Le cahier de doléances des infirmières présenté mercredi à Berne procède davantage du besoin de reconnaissance que d'une revendication syndicaliste classique. D'une santé dont chacun se plaint aujourd'hui de l'exorbitance des coûts, les infirmières disent désormais que les sacrifices doivent être également répartis. Même si les chiffres avancés par l'ASI sont sans doute exagérés, un fait demeure: les restrictions budgétaires dans les hôpitaux ont touché en priorité le personnel soignant, et épargné les médecins, qui, aux commandes des services hospitaliers et des budgets qui leur sont associés, ont favorisé leurs propres besoins.
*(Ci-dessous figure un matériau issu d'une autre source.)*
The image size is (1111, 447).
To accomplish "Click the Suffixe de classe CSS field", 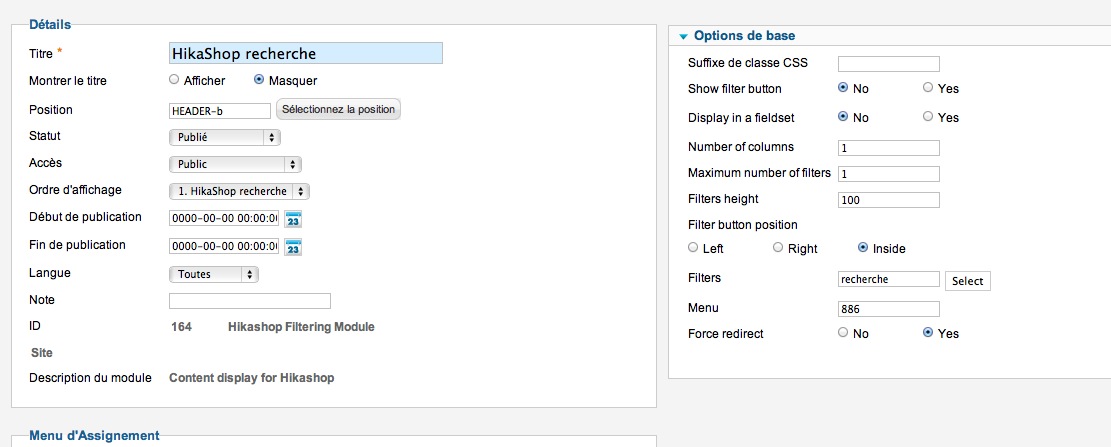I will (889, 64).
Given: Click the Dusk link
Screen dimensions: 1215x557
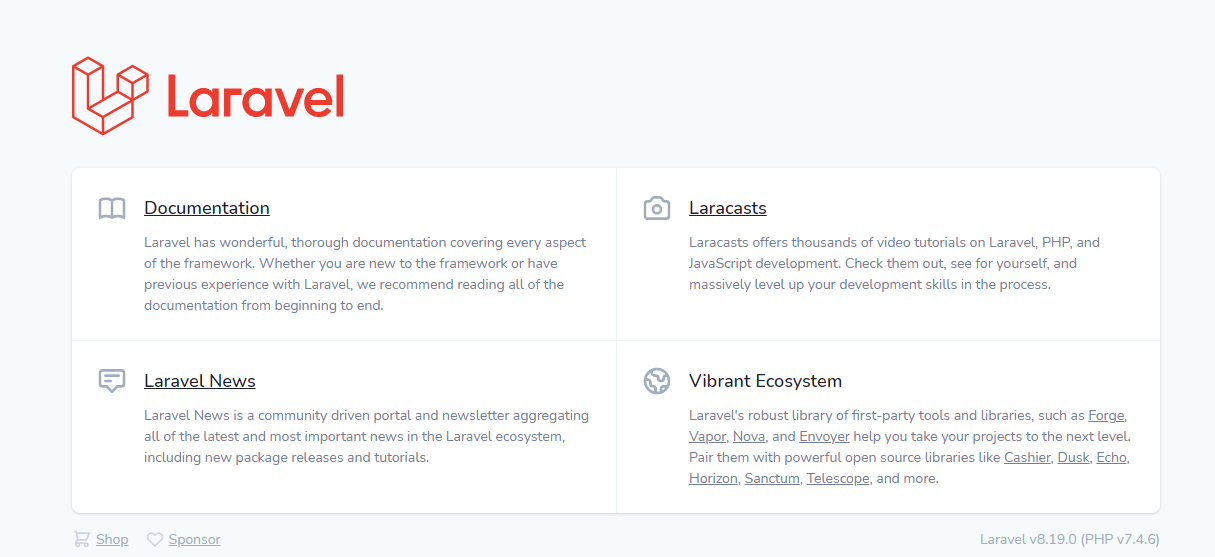Looking at the screenshot, I should click(x=1073, y=457).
On sent aujourd'hui un changement de ton dans le discours infirmier. Trop souvent reléguée, dans des hôpitaux de plus en plus déshumanisés, au rôle de dernier rempart entre le patient et la médecine ultratechnologique, l'infirmière est soumise à une hiérarchie médicale pointilleuse de ses prérogatives. Et là où l'un est censé disposer de la connaissance et du pouvoir qui lui est associé, l'autre dispose de l'expérience. De ce tandem boiteux, l'infirmière sort rarement gagnante et les symptômes de ce malaise sont là: à Genève, où une infirmière passe en moyenne autant de temps à se former qu'à exercer par la suite la profession qu'elle a apprise. Ni l'intérêt de l'activité, ni les rémunérations qui lui sont associées, ne sont la cause de cette désaffection. C'est bien le statut et le rôle assigné au métier d'infirmière par le pouvoir hospitalier qui sont en cause. Tout cela, à vrai dire, on le savait déjà. Mais que la profession le dénonce aussi directement est un fait nouveau.